When a node receives a NEWFILE packet by broadcast, it generates an exception in the normal behavior of handling broadcast packets at the virtual network level and delegates to the message controller to process it at this level.

It first checks if the hash contained in the message corresponds to its identifier module and, if not, if it still has hops left to be retransmitted, it retransmits it and ignores it. If it is addressed to nodes with its module, it requests the fragment with a FILEGET message from the sending node. When it receives the reply FILEFRAG, it sends a NEWFILE packet again by broadcast, setting itself as the download peer.

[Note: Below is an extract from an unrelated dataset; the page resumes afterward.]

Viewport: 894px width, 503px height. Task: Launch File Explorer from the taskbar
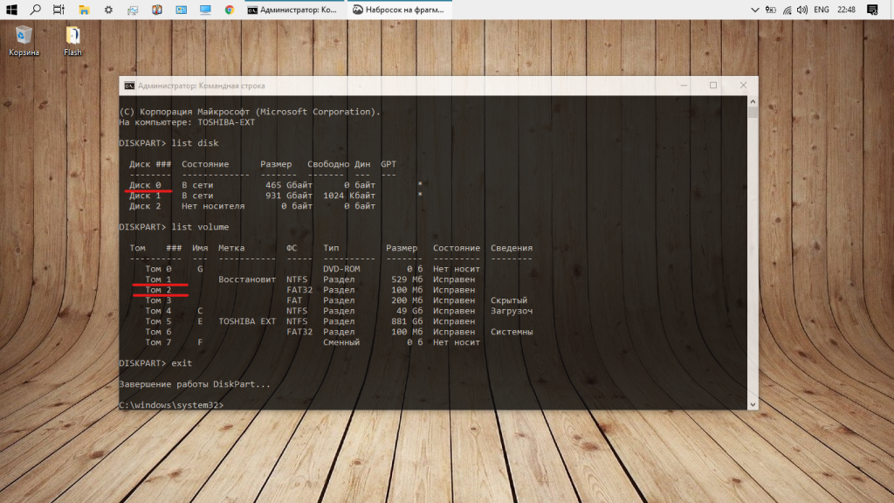coord(84,10)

Improvements from initial version

Initially, when a packet was sent to the system, a FILEFRAG message was sent in broadcast that was distributed throughout the network. As a result, in the 256-node simulation, a minimum of 3,208,642,560 bytes ≈ 3.2 Gb were exchanged in total if a file with the maximum number of fragments was uploaded assuming that each node knows 6 neighbors (512 * 8192 bytes of the file * 6 sends per node * 256 neighbors). With the new approach, where a fragment request message is required to travel through the virtual network, traffic is estimated to be less than 600 Mb.

File reception

The 'dhtrecv' tool will ask for a hash of an index fragment as input. It will then initialize its state and its list of known nodes in a similar way as the 'dhtrecv' tool does. It will ask one of the nodes to return the fragment via a FILEGET message and extract the list of fragments that make up the file. It will make successive requests for each fragment and store them at the end of the same file with the name retrieved from the index fragment.

Debug tools

Along tools ‘dhtnode’, ‘dhtsend’ and ‘dhtrecv’ other two tools used during the project development are included, ‘dhthash’ and ‘dhtping’.

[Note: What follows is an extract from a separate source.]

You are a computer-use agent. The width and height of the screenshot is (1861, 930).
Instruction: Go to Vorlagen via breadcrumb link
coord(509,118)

  • dhthash: calculates a file hash.

  • dhtping: makes it easy to send PING messages through singlecast, multicast and broadcast to check the network connectivity.

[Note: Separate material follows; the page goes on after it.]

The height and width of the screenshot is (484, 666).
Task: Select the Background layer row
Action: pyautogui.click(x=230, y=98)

Appendix: notes, observaions and possible improvements

This section presents notes and observations on the practice carried out, as well as possible improvements to the system that have not been implemented due to the difficulty involved or lack of time.

  • It has been assumed a secure environment and that all nodes seek the common good, therefore, no security system has been proposed, which could pose great difficulties.

  • It would be necessary to include timeouts in the joining of a new node to the network and in the downloading of fragments with the dhtrecv tool.

  • The dhtsend tool could check that the file has been sent correctly, by trying to download it and comparing its hash with that of the original file.

  • A system to check if a node is still active or not would be missing. It could be implemented as an event that is executed after X packets processed, with a certain probability after each packet or by checking the time that has passed since the last execution after processing a packet. In this event, a number N of neighbors proportional to the total number of known neighbors would be deleted, and a special message would be sent to them, to which the deleted nodes would respond with an ADDME message to be added back if they were still available.

  • Index shards could be nested to upload larger files.

  • The functionality to specify the IP address of the node so that it can be accessed from the outside would still need to be implemented. Currently it is specified to 'localhost' (internal_state.c, line 13).

  • When sending a set of peers in response to JOIN, they should be chosen randomly.

  • The file dissemination strategy using the NEWFILE message was added at the end of the development of the practice, for this reason it is put as an exception in the 'handlenetl' function instead of being integrated following the rest of the architecture.

  • A debug logging system is missing.

  • The configuration constants are not grouped in a single file, instead of being scattered in different headers.

  • The broadcast UIDs history is set to 256 since multiple nodes will be running on the same computer. In reality, this number could be increased to reduce the possibility of repeated packets.